Requirements: In addition to S101, students will take seven courses related to Mind, Self and Behavior (five relevant HPSS or SCI; two from any department).
Politics and Policy
Description: the study of social and political issues worldwide, and the various methods that shape understanding of such issues, including empirical research, legal theory, political analysis and social theory and practices.
Requirements: In addition to S101, students will take seven courses related to Politics and Policy (five HPSS; two from any department).
Description: the in-depth study of a region with a focus on histories, cultures, societies, philosophies, religions, aesthetics, political developments and institutions.

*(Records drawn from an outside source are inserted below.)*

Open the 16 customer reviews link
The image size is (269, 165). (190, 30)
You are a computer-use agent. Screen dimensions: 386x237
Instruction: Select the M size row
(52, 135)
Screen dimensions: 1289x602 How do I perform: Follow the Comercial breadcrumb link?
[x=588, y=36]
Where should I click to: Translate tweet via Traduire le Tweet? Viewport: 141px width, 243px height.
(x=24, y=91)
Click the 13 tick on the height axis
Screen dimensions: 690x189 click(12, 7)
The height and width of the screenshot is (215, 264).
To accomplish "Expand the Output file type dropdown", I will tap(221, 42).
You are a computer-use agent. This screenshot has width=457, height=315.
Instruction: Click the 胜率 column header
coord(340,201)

Examples of the regions where students could concentrate their studies include:
- The Americas (including North America, the Caribbean, Central America, and South America)
- Europe and Russia
- The Middle East and Africa
- Asia (East, Southeast, South, and Islamic Asia)
- The Atlantic World
- The Mediterranean Sea
Requirements: In addition to S101, students will take seven courses exploring their specified region in depth.
Description: the study of the physical and natural sciences, with an emphasis on the importance of understanding science in society and the influence of the scientific method and experimental practice across the disciplines. This concentration is designed to help students develop a broad range of science-based literacies and explore the potential contribution of the sciences and of scientific methodologies to critical making and critical thinking.

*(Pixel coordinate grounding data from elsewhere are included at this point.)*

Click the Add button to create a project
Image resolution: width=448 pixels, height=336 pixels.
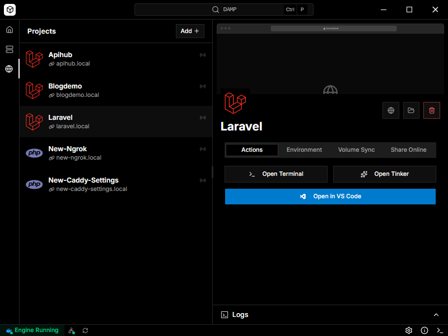click(x=190, y=31)
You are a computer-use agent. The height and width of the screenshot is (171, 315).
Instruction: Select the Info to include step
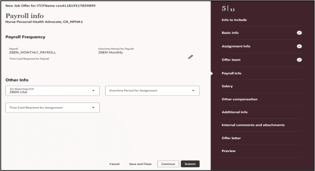point(234,20)
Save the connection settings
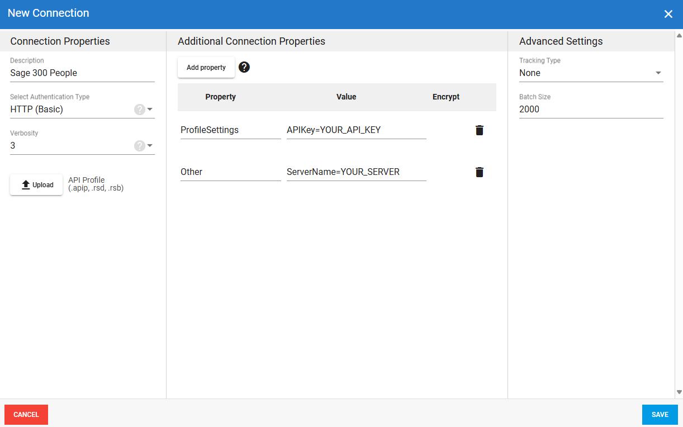Screen dimensions: 683x427 pos(660,415)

Requirements: In addition to S101, students will take seven courses related to Scientific Inquiry (five relevant HPSS or SCI; two from any department).
- Concentration-relevant courses that fulfill requirements in Liberal Arts may simultaneously be used to fulfill requirements in the concentration.
- Except for HPSS-S101, all courses applied to the concentration must address the theme of a student’s chosen track. The concentration coordinator has the discretion to determine whether or not a course is appropriate for a particular track.
- Only one thematically appropriate independent study can be applied to the concentration.
- No more than one course earning a grade of a C+/C/C- can be counted for the concentration. A grade of P (or “pass”) counts as a C. No course receiving a grade of a D+/D can be counted towards the concentration.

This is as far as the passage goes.